- [PROVIDED TEXT]
Operational performance, winter storm response, and integration benefits
Rice said that despite “challenging weather conditions” from Winter Storm Fern, EQT’s teams coordinated across upstream, midstream, and marketing to achieve production uptime that “outperformed our peers by a factor of more than 2x.” He said that even with minor storm-related volume impacts, quarterly production came in “above the high end” of guidance.
In response to a question from Goldman Sachs’ Neil Mehta about replicating the quarter’s trading and marketing performance in a volatile period, Rice said the performance was “very well orchestrated” and began with operational planning that started “in the summertime.” He cited playbooks and collaboration that the company expects to repeat.
Knop emphasized that EQT’s completed integration with midstream improved accountability and visibility “from the wellhead through our own systems for 90% of our volumes down to the end markets.” He said the ability to identify field issues quickly helped traders avoid imbalance management problems and focus on capturing value.
Macro backdrop: global volatility, U.S. price stability, and LNG strategy
Rice argued that geopolitical developments, including disruptions in the Middle East, have underscored the strategic importance of U.S. natural gas and reliable supply. He said European natural gas prices “nearly doubled” following disruption of Qatari LNG supply and closure of the Strait of Hormuz, while U.S. natural gas prices remained stable.
Rice also pointed to EQT’s LNG-related strategy as a path to international pricing exposure. He said that if EQT’s LNG portfolio were “fully online today” with current international spreads, projected 2026 free cash flow would be “approximately $6 billion,” adding that the portfolio could materially enhance free cash flow generation with “only 15% of our volumes.”
Knop described tightening global fundamentals, citing lasting damage to LNG infrastructure and delays to Qatar’s expansions, along with Europe exiting winter with its lowest storage levels since 2022. He said U.S. LNG exports should benefit and that near-term operators could defer maintenance to capture margins, boosting export demand. Knop said the risk of an LNG glut backing up into the U.S. market is “effectively gone.”
On the long-dated financial impact of LNG, Knop said EQT’s LNG contracts are forecast to generate “$500 million in annual free cash flow uplift” when they begin in 2030 at the current strip, but a repeat of 2026 volatility could drive that to “$2.5 billion.”
In Q&A, Wolfe Research’s Doug Leggate asked about improving realizations and accelerating LNG access prior to 2030. Rice said strengthening basis by “attracting demand to our backyard” is important, and added that while EQT discussed earlier LNG exposure, the spreads are already priced in, making it “not much of an opportunity in the short term.” He said EQT remains “excited” to begin LNG trading in the 2030 timeframe.

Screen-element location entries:
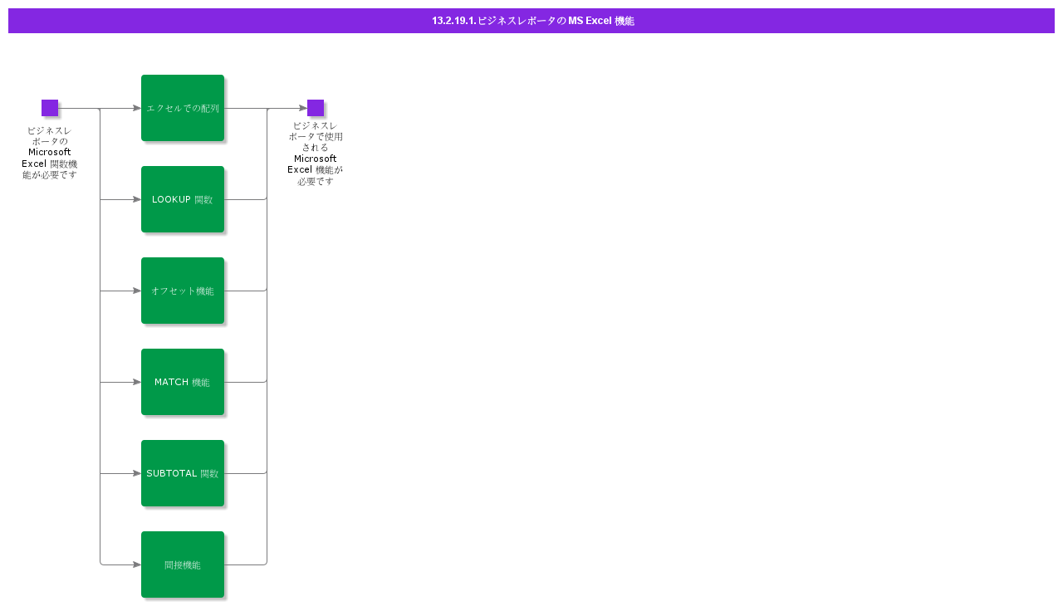Select the MATCH 機能 process box
The image size is (1063, 606).
click(183, 382)
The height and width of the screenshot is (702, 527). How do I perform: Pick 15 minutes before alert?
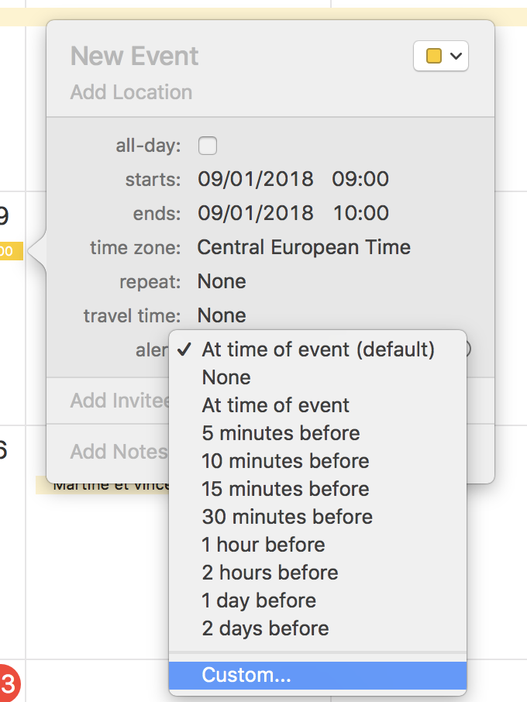(318, 489)
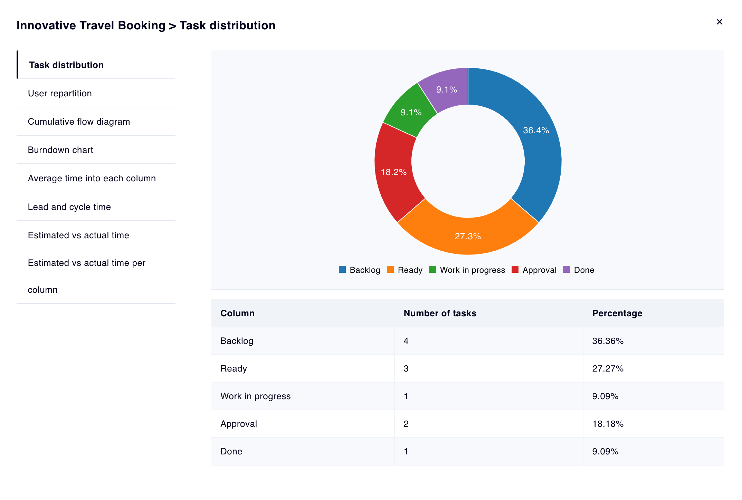Click the Backlog row in table

tap(237, 341)
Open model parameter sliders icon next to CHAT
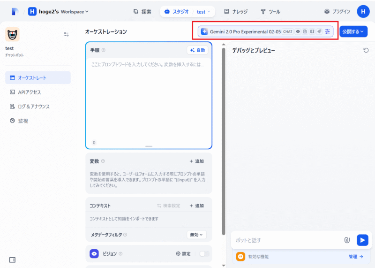The width and height of the screenshot is (375, 268). 327,31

- [PROBLEM STATEMENT]
Write a continuation of the EQT earnings call summary, starting after its last sentence. You can leave the entries aside; they play no part here.

- [EXERCISE ANSWER]
Asked by Arun Jayaram about LNG offtake discussions following the conflict with Iran, Rice said it reinforces the value of U.S. supply reliability. However, he said agreements would likely be more of a focus in “2028-2029” as availability approaches. Knop added that international customers buying U.S.-linked LNG are “effectively insulated” from global price uncertainty, noting off-takers are buying gas at “Henry Hub plus 115% today.”
Demand growth focus: data centers, power, and midstream egress
Executives repeatedly pointed to accelerating natural gas-fired power growth and data center-related demand as key drivers of the company’s next phase. Knop said recent developments suggest upside to EQT’s base case power demand growth forecast of 6 Bcf/d, and that the earlier bull case of 10 Bcf/d is increasingly looking like the “new base case.”
On data centers, Bank of America’s Kalei Akamine asked about the near-term opportunity set. Rice cited large announced plans in EQT’s region, including NextEra’s stated plan to look at “putting 10 GW” in Pennsylvania, a “over 9 GW” facility announced at Portsmouth, Ohio, and West Virginia’s “50 by 50” plan targeting 50 GW by 2050. Rice said EQT is negotiating a “robust pipeline” of opportunities, describing “multiple Bcf a day of supply opportunities,” and said he expects projects to start “landing in the second half of this year.”
Knop added that projects already announced, including midstream and data center projects, represent “2 Bcf-3 Bcf per day of demand growth” depending on utilization. He said discussions on additional midstream projects could increase potential demand and egress to “8 Bcf-10 BCF a day,” including both short-haul into Ohio and routes to southern and Southeast markets.
Several analysts asked about pipeline and egress needs. In response to TPH’s Jacob Roberts, Rice said there are conversations about long-haul pipelines and pointed to an open season for MVP Boost as an indicator of a demand-pull environment, noting utilities signed up for “100%” without requiring operators to take on shipping liabilities.
Truist’s Gabe Daoud asked about the Borealis project; Knop described it as “one of many projects” in discussions and said outcomes depend on shipper identities and EQT’s role. Knop referenced the Southeast Supply Enhancement Project on Transco, saying the expansion was paired with gas supply deals to enable it.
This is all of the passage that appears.